Una volta ottenuto l'accesso, il criminale informatico usa una varietà di strumenti per elevare i propri privilegi fino al livello di Domain Admin. Quindi esegue una scansione della rete per andare alla ricerca di obiettivi “preziosi”, dopodiché il malware viene installato ed eseguito come se fosse un qualsiasi software, tramite utility quali PsExec o PaExec.

 

 

La procedura viene ripetuta su più reti, diffondendo così un certo numero di copie del ransoware. Queste ultime vengono poi “innescate” quasi in contemporanea, centralmente, ed entrano in azione crittografando i file sul computer della vittima. Si cerca così di causare quanti più danni in breve tempo. Parte poi la richiesta del riscatto e si attende che la vittima esegua il pagamento attraverso il sito del Dark Web indicato. In media, la pretesa è di circa 60.000 dollari, molto più dei centinaia o mille solitamente richiesti dai classici ransomware.
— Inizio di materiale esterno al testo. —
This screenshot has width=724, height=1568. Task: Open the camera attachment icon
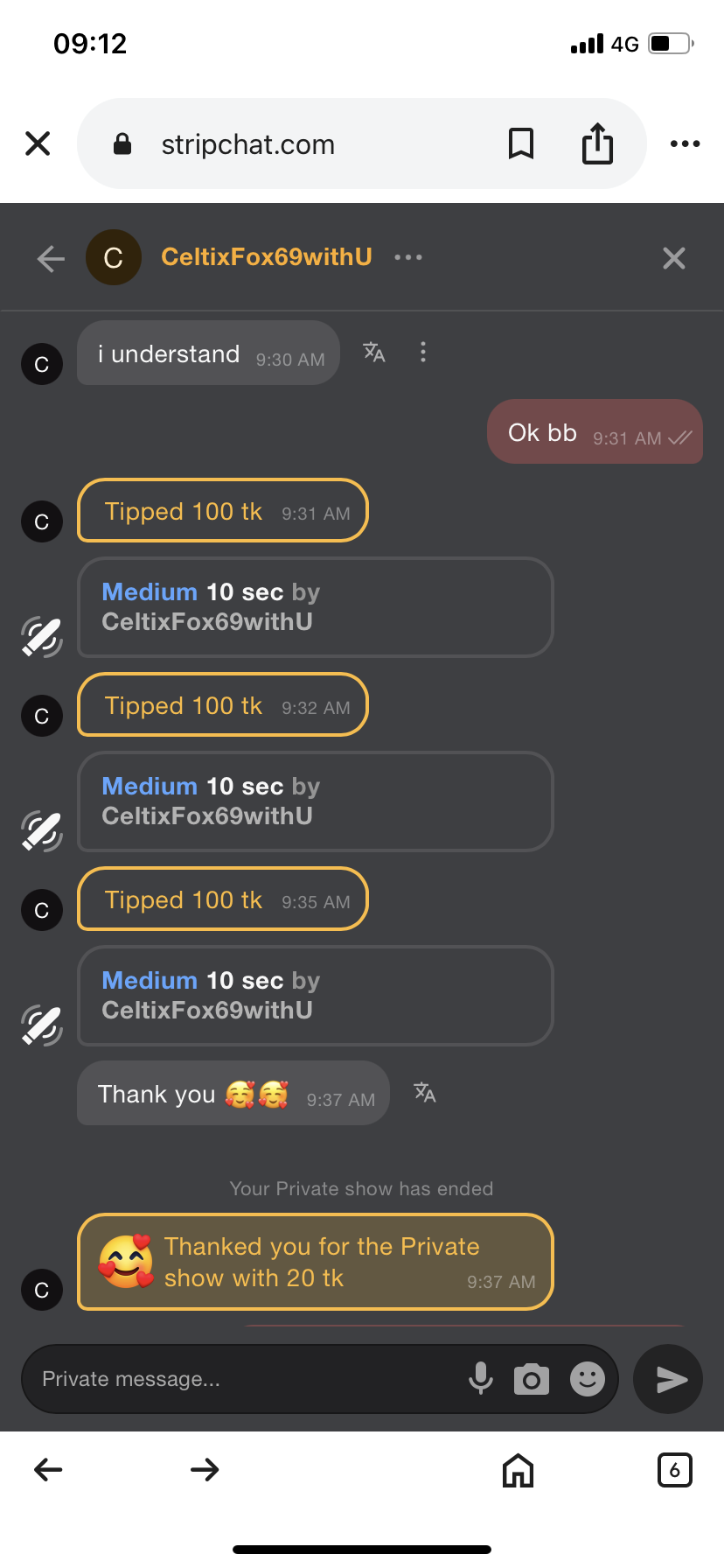coord(531,1379)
Come difendersi? In primo momento pareva che SamSam si diffondesse su reti e dispositivi contenenti vulnerabilità. Queste prime infezioni hanno creato un “punto d'appoggio” per il ransomware, che ha poi continuato a moltiplicarsi attraverso la procedura sopra descrittta, cioè con la forzatura delle credenziali Rdp. Sophos consiglia di aggiornare sempre i software, di eseguire regolarmente scansioni di vulnerabilità e test di penetrazione e di evitare le password deboli. Se poi avremo fatto dei backup dei dati (offline e offsite), allora in caso di infezione potremo salvare almeno il salvabile.